Extracted text:
· · · · ·

You Can Now Explore the CIA’s ‘Entire’ Collection of UFO Documents Online
Approximately 2,780 pages of Central Intelligence Agency (CIA) documents detailing the government entity’s findings on unidentified flying objects (UFOs) are now available for anyone to read and download.
As Brandon Specktor reports for Live Science, the Black Vault’s collection features UFO-related records declassified by the CIA since the 1980s. The site’s owner, John Greenewald Jr., obtained the newly digitized documents—said by the CIA to represent the entirety of its UFO collection—by filing a series of Freedom of Information Act (FOIA) requests.
“The Black Vault spent years fighting for them, and many were released in the late 1990s,” writes Greenewald in a blog post. “However, over time, the CIA made a CD-ROM collection of UFO documents, which encompassed the original records, along with the ones that took years to fight for.”
Greenewald purchased the CD-ROM in mid-2020 and has spent the past several months converting its contents into searchable PDF files. Per Live Science, highlights of the trove include a 1976 account in which the government’s former assistant deputy director for science and technology is handed a cryptic piece of information about a UFO and a document centered on a strange, late-night explosion in a tiny Russian town.

· · · · ·

Work instruction A:
Answer these questions using the article on the CIA's UFO documents:
(i) About how many pages of CIA documents have been made available?
(ii) What did John Greenewald Jr. file to obtain the documents?
(iii) When did Greenewald purchase the CD-ROM?
Work instruction B:
For each statement, decide whether it agrees with the article on the CIA's UFO documents, and quote the words that settle it:
(i) The documents were obtained through Freedom of Information Act requests.
(ii) Greenewald converted the contents of the CD-ROM into audio files.
(iii) The Black Vault's collection features records declassified by the CIA since the 1960s.
Work instruction C: Pick up the article on the CIA's UFO documents and continue it from its last sentence.
The listing that comes next is drawn from a separate source.

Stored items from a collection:
· · · · ·

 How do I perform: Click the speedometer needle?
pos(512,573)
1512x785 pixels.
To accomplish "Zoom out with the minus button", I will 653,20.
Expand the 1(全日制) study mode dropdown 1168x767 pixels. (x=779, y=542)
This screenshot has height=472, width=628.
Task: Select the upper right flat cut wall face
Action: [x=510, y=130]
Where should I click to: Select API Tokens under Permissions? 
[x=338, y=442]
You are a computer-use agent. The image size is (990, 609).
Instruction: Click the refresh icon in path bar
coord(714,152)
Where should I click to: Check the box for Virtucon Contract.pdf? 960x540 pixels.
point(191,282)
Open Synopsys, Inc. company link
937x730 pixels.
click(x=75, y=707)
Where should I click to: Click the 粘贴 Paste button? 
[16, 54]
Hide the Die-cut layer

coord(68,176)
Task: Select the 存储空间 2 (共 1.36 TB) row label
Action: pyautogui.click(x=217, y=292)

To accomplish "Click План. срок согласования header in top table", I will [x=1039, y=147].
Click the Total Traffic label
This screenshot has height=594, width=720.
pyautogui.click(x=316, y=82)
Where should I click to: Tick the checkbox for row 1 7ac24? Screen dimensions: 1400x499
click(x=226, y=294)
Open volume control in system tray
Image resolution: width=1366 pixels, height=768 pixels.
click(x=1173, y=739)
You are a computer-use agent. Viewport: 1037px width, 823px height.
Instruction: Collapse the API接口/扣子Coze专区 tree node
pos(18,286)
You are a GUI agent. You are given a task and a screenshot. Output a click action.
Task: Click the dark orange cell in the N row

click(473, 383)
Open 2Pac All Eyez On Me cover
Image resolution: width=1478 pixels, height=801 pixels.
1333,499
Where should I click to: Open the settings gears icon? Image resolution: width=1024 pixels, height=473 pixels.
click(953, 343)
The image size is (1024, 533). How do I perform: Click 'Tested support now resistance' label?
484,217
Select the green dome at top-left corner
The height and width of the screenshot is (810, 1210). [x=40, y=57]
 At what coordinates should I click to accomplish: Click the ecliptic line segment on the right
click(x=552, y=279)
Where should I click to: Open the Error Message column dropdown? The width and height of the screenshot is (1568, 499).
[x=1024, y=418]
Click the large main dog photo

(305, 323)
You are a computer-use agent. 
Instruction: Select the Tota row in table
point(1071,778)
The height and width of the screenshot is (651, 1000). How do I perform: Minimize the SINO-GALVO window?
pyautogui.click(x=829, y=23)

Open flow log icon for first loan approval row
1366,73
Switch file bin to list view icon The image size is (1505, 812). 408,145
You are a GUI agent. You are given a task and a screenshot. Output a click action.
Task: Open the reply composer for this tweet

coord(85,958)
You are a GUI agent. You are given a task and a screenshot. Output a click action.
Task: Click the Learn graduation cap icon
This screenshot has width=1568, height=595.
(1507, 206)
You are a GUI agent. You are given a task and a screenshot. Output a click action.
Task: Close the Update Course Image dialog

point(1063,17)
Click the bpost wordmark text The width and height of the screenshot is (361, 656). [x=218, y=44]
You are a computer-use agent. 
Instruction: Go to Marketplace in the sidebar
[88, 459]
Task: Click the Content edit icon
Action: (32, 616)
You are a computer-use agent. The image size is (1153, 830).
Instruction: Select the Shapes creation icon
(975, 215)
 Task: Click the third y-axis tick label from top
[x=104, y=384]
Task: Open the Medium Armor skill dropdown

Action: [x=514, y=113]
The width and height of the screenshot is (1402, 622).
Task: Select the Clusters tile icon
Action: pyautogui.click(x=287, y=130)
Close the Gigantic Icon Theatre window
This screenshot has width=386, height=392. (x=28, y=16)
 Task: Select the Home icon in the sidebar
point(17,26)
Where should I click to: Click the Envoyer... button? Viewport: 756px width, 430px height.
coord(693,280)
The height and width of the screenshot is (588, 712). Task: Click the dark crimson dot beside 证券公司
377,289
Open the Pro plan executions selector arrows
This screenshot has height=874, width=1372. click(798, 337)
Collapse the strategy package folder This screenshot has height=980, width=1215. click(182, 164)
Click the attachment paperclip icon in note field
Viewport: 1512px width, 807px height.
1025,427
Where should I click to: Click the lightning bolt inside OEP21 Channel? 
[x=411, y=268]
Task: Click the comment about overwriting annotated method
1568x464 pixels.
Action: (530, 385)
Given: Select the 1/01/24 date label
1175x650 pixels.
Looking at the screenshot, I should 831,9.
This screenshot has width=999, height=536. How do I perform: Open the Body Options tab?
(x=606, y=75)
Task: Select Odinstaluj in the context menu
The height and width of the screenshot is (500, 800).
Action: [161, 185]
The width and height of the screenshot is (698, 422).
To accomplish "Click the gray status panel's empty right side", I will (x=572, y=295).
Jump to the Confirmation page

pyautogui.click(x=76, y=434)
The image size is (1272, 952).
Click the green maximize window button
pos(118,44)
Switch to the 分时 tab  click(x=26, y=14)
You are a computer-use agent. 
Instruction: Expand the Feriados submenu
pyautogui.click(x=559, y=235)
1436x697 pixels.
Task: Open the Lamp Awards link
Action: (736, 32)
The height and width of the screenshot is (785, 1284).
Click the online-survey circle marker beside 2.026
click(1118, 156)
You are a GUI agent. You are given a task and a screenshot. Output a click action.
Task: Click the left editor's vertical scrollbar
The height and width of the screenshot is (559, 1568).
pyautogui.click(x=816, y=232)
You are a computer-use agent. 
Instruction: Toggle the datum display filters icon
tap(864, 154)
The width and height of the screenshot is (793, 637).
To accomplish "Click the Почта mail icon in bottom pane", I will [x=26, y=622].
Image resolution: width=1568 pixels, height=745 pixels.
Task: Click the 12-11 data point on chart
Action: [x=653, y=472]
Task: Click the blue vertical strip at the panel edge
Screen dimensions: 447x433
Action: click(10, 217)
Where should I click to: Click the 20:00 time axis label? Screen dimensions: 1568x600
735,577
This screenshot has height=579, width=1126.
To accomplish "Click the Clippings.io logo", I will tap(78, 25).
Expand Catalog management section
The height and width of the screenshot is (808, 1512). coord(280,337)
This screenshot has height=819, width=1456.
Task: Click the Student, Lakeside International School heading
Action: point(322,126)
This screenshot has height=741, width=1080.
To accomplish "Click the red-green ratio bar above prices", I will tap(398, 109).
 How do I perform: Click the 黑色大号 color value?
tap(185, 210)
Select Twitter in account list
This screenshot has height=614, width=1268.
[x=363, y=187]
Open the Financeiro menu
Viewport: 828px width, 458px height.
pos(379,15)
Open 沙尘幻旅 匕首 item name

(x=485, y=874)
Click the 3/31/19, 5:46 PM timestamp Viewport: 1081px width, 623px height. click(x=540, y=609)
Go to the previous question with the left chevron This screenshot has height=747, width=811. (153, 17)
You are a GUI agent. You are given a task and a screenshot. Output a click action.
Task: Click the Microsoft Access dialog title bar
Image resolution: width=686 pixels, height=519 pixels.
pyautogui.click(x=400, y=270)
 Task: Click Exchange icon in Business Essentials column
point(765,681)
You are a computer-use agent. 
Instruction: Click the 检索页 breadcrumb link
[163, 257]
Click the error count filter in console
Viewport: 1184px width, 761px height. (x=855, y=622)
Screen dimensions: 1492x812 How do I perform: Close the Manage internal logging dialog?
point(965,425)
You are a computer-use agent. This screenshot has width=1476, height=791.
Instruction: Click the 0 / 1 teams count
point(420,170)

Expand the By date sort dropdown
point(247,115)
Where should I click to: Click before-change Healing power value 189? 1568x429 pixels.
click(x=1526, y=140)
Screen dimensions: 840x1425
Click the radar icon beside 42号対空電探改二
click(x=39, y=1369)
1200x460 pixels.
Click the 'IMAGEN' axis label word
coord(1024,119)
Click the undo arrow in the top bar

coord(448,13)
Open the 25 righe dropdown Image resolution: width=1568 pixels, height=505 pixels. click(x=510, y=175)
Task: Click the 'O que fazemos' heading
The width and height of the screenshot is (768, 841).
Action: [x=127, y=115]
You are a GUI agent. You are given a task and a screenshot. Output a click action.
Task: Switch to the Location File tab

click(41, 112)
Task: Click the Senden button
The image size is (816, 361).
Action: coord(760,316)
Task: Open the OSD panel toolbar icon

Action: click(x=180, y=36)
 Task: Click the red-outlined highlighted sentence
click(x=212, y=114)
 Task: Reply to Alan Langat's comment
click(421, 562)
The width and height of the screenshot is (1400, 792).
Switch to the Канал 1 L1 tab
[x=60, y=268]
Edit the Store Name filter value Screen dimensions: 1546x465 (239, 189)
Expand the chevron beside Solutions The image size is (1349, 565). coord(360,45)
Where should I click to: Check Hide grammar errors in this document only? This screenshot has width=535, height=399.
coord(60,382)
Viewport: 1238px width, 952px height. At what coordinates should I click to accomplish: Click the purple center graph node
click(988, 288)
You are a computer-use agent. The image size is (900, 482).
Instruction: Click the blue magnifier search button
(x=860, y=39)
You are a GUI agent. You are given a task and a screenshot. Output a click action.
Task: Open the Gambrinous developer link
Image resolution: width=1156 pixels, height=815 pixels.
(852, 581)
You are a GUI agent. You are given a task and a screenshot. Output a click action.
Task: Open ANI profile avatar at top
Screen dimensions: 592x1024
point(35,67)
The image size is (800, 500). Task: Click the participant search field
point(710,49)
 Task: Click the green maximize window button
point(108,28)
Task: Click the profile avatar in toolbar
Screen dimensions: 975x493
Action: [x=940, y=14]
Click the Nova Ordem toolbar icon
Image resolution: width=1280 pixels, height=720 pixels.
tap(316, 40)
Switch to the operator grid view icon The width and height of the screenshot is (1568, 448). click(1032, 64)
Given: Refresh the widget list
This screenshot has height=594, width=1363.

· · · · ·

Answer A:
(i) Approximately 2,780 pages.
(ii) A series of Freedom of Information Act (FOIA) requests.
(iii) In mid-2020.

Answer B:
(i) Yes: "by filing a series of Freedom of Information Act (FOIA) requests"
(ii) No: "converting its contents into searchable PDF files"
(iii) No: "declassified by the CIA since the 1980s"

Answer C:
“Around 20 years ago, I had fought for years to get additional UFO records released from the CIA,” Greenewald tells Vice’s Samir Ferdowsi. “It was like pulling teeth! I went around and around with them to try and do so, finally achieving it. I received a large box, of a couple thousand pages, and I had to scan them in one page at a time.”
In other recent UFO news, the CIA itself separately uploaded dozens of downloadable records about UFO sightings and inexplicable events from around the world to its FOIA Electronic Reading Room. The files span the 1940s through the early 1990s, according to Nexstar Media Wire.
The agency’s data dump arrives one month after Congress’ passage of the 5,600-page Covid-19 relief bill, which included a provision calling for UFO-related documents’ disclosure. Within 180 days of the bill’s ratification, report Steven Greenstreet and Steven Nelson for the New York Post, officials from the Department of Defense and intelligence agencies must “submit a report … to the congressional intelligence and armed services committees on unidentified aerial phenomena” (the government’s preferred term for UFOs).